Plus tard, on se rappellera ce qu’était ce fardeau psychologique de vivre auprès d’une activité aussi dangereuse où le moindre grain de sable pouvait tout faire basculer à chaque minute. On y pensait trop au début, on était effrayé, on imaginait le pire jusqu’à finir par s’accommoder de ce voisinage anxiogène parce qu’il le fallait bien. Heureusement pour les habitants traumatisés pour encore longtemps, l’exploitation du site ne reprendra que très partiellement et pour quelques mois seulement. L’armistice de novembre leur accordera une vingtaine d’années de répit, une guerre chassant l’autre.
Extraits du livre de Claude Renaud qui fut rédacteur en chef au Courrier de l’Allier (également co-auteur des Ephémérides moulinoises avec Marcellin Crépin-Leblond paru en 1926) :
Et les explosions continuent, du même rythme précipité. Le sol frémit, et dans l’air déchiré, secoué par un effroyable tonnerre, galopent d’énormes et retentissantes masses de son qui vont se répercutant d’un bout à l’autre de l’horizon…
[…] Quelqu’un – mû par un vieux doute professionnel – se décide à descendre à Moulins, pour tâcher de savoir la vérité.

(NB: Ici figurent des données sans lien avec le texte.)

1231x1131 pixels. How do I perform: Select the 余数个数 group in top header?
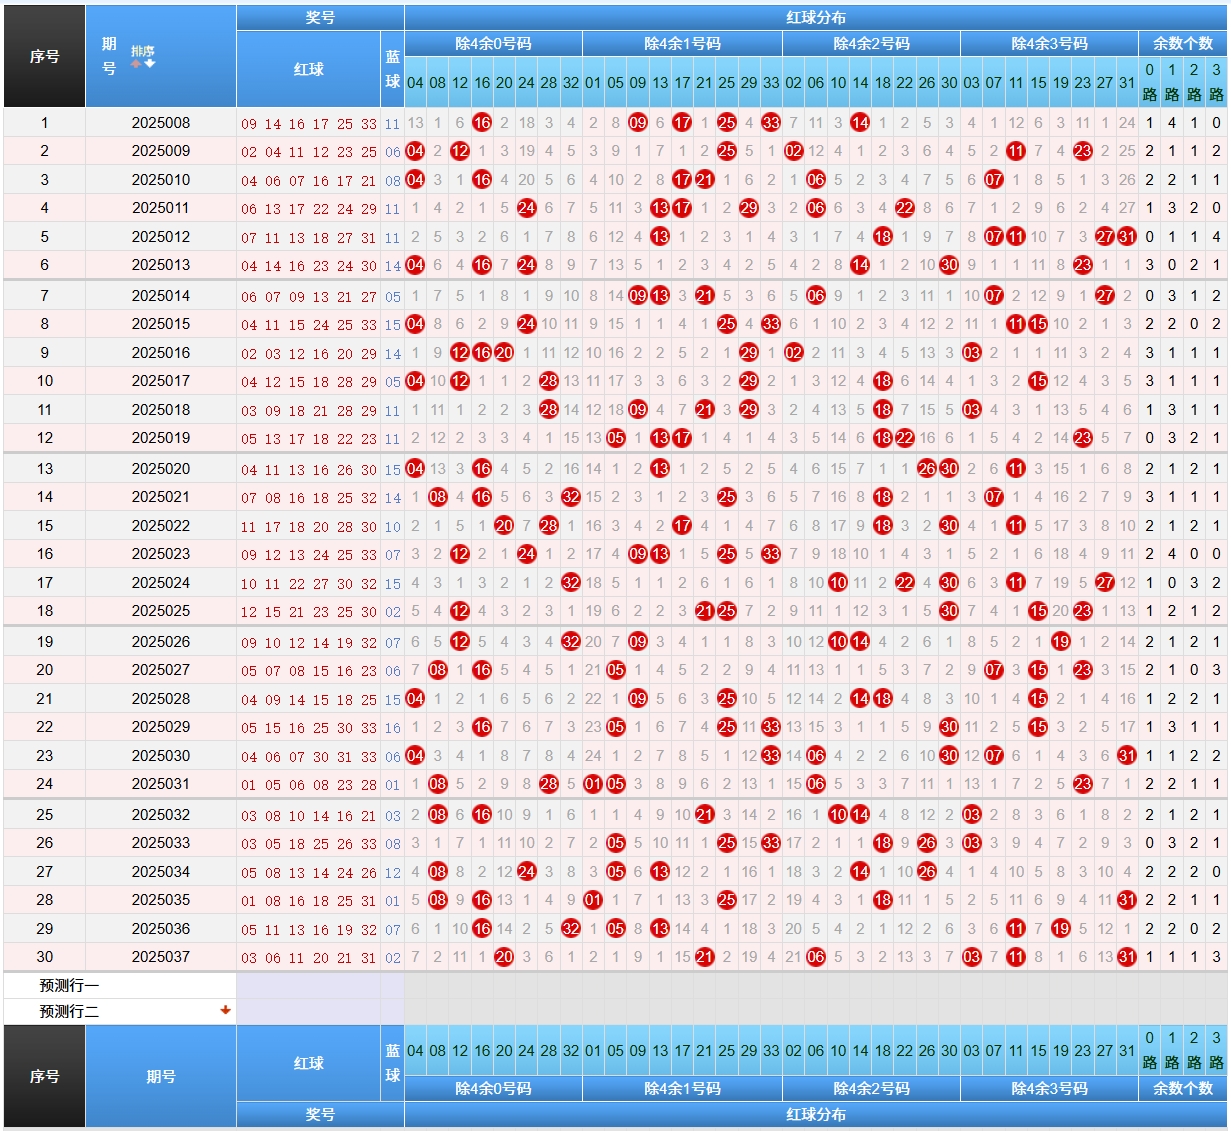tap(1183, 44)
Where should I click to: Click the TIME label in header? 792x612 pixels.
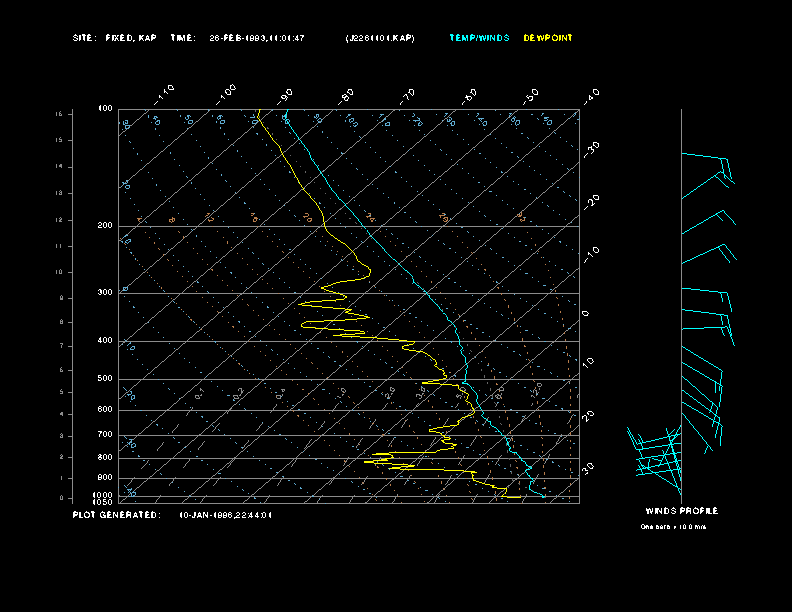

C’est un grand sujet de surprise, pour ce quelqu’un-là, que l’aspect du pauvre Moulins en ce matin du dimanche 3 février. Les toits sont tous disloqués et, çà et là, béants par de grands trous, les tuiles manquantes écrasées sur le trottoir. Aux façades des maisons, les volets sont irrégulièrement ouverts, parfois endommagés ; les fenêtres veuves de leurs carreaux. Aux devantures des magasins, les vantaux de bois, disjoints ou brisés, laissent voir des vitrines très éprouvées, leur grande glace réduite en morceaux : une pharmacie présente un grand désordre de bocaux, de flacons emmêlés, renversés, cassés. Quant aux fermetures de tôle ondulée, elles sont arrachées ou déjetées, bombent à droite, se retirent à gauche.
Et partout le silence, l’abandon.
Louis Delallier
*Voir mon article à ce sujet (AMS = A pour atelier et MS étant les première et dernière lettres de Moulins selon l’habitude prise alors pour désigner les ateliers de chargement)
**Pour favoriser le recrutement d’ouvrières (leur nombre avoisinera les 1 600 sur un effectif de plus de 8 300 personnes) et assurer un service en deux équipes de 6 heures à 17 heures et de 17 heures à 3 heures, la direction met à leur disposition une crèche-garderie. Mesdames Marie-Lucie Candy, épouse du capitaine Candy, président du conseil d’administration de l’atelier de chargement, et Louise Péronneau, veuve d’Henri Péronneau, qui fut conseiller municipal à Moulins et député de la circonscription, la dirigent. On voit encore la cheminée et le bâtiment de l’usine devenue plus tard la parfumerie « Jardins de France » aujourd’hui fermée.